钟离安看到祁暮雪的双眼时有一瞬间的愣怔,脑中一阵绞痛,他痛苦的捂住自己脑袋。
痛……心痛……痛到窒息,为什么会这样……
祁严明的声音在此时再次传来:“魂将钟离安!杀了他!”
杀了他……杀了他……
这是命令,是谁的命令?他不能违抗命令……
他颤抖的抬手,一股似有雷霆之力的掌风击向祁暮雪的心口!
时间于此刻定格,大雪像是被老天拢住了口袋般不再倾泻。
同一时间,祁门一处安静的小院一隅,洛清漄正守着沉睡中的钟离安。
只是他没注意到,那掩在他袖中的绫带,在此刻,化作星星点点消散。
048章 旧时1
“衍哥,你看那有个孩子。”
钟天衍顺着自己妻子的目光看去,只见不远处路边躺着个衣不蔽体的孩童。
两人快速朝那孩童走去,女子脱下披风将孩子包住,孩童醒来。
女子给他喂了水,又拿出块干粮递给他。待孩童艰难的吃完,女子问道:“孩子,你家人在何处?”

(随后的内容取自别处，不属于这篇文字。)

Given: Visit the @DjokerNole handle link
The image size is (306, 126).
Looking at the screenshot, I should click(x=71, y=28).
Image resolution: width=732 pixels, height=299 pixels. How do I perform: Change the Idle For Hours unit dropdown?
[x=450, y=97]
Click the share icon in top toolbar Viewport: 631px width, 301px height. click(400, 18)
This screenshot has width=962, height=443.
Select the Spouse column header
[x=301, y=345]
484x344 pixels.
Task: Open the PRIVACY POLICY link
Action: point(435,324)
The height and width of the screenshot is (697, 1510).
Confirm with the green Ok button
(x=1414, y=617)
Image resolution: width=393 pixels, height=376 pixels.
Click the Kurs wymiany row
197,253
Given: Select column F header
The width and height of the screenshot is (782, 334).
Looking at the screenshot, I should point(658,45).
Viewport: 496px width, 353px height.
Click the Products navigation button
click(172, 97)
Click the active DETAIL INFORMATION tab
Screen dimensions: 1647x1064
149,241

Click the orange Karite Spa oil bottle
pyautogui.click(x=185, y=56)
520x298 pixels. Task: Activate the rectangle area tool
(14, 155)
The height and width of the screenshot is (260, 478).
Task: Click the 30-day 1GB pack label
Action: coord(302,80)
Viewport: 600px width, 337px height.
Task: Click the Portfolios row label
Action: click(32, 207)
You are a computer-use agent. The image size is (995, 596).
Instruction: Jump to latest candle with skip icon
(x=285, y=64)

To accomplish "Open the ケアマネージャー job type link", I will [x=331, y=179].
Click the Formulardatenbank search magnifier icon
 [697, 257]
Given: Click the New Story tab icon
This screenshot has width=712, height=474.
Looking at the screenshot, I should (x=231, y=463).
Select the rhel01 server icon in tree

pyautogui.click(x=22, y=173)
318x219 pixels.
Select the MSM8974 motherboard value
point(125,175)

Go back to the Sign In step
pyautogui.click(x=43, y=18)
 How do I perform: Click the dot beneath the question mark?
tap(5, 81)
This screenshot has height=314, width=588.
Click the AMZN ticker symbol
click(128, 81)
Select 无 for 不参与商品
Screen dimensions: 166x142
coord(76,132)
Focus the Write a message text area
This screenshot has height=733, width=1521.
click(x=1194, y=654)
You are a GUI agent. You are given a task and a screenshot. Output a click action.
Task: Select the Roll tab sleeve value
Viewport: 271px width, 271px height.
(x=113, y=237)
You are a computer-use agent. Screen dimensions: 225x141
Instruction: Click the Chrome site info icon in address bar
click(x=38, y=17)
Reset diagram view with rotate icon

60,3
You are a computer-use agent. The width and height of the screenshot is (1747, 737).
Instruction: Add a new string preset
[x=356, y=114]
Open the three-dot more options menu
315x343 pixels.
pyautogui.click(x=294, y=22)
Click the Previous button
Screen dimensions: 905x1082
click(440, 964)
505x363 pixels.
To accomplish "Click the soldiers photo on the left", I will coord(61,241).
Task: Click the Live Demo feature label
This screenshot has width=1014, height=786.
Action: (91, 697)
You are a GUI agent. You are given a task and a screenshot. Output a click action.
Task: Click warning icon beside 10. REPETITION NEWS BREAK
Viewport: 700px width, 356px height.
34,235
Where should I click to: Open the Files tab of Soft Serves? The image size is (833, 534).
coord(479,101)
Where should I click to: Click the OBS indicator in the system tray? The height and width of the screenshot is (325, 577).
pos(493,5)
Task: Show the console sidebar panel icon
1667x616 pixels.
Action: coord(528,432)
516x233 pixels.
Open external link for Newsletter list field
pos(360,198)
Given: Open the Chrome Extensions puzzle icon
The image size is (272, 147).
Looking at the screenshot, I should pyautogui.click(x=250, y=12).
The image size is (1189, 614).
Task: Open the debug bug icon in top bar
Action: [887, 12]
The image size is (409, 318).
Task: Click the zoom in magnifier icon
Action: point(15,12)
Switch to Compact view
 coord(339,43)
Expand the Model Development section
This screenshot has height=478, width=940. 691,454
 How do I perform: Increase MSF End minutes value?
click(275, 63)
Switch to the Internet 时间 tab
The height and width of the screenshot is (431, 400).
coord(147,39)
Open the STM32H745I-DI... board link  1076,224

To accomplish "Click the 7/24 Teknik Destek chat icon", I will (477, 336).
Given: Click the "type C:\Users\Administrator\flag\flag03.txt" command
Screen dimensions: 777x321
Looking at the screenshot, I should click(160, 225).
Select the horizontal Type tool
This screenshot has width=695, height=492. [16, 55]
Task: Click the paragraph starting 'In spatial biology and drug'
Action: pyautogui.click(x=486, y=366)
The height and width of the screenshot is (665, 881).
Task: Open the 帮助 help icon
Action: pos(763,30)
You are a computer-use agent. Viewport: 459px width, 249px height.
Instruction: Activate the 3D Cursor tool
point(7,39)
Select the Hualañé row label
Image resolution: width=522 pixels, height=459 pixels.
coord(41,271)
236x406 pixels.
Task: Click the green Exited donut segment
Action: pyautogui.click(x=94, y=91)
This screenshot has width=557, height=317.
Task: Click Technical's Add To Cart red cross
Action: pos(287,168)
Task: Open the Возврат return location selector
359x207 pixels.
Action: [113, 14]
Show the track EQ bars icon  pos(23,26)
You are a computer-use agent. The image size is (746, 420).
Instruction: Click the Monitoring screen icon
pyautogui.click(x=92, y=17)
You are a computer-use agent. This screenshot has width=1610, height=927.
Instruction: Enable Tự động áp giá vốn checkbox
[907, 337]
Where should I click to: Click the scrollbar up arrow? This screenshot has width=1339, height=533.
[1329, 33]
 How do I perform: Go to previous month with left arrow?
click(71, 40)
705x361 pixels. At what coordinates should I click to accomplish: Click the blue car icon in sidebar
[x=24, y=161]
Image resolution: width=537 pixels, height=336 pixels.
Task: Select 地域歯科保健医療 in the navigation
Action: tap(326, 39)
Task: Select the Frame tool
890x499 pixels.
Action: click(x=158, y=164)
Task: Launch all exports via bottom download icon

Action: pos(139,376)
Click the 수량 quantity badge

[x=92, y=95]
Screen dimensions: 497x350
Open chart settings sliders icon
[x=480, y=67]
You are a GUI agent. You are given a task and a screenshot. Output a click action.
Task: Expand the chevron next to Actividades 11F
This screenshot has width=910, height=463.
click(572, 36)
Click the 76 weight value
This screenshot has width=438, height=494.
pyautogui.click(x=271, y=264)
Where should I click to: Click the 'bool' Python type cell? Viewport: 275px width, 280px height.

孩童目光怔怔,摇了摇头后指了指远处的那排排尸体,泪如泉涌。
狼烟一起,百姓跟着受苦受难,钟天衍虽为镇国将军,却是最不喜战争的。
“衍哥,不如这样,我们去问问,如果这孩子的家人真的不在了,我们便收留他吧,这样曦儿也有个伴。”
她在生钟睿曦时伤了身子,不能再生育,这也是她心里的一道伤。
钟天衍道:“夫人做主便可。”
将人带回军营,给孩童净了面,钟夫人拉过钟天衍小声道:“衍哥,你有没有觉得这孩子与曦儿有几分像?”
钟天衍仔细看了看孩童后点头。
这时有士兵的声音在帐篷外响起,钟天衍出了帐篷,很快回来,道:“他父母两年前便去了,他祖父祖母……前几天也去了,尸体就在他所指的那里。”
孩子又无声哭了起来,钟夫人赶紧搂住他拍拍他的背道:“可怜的孩子,你家人不在了,以后我们就是你的家人。”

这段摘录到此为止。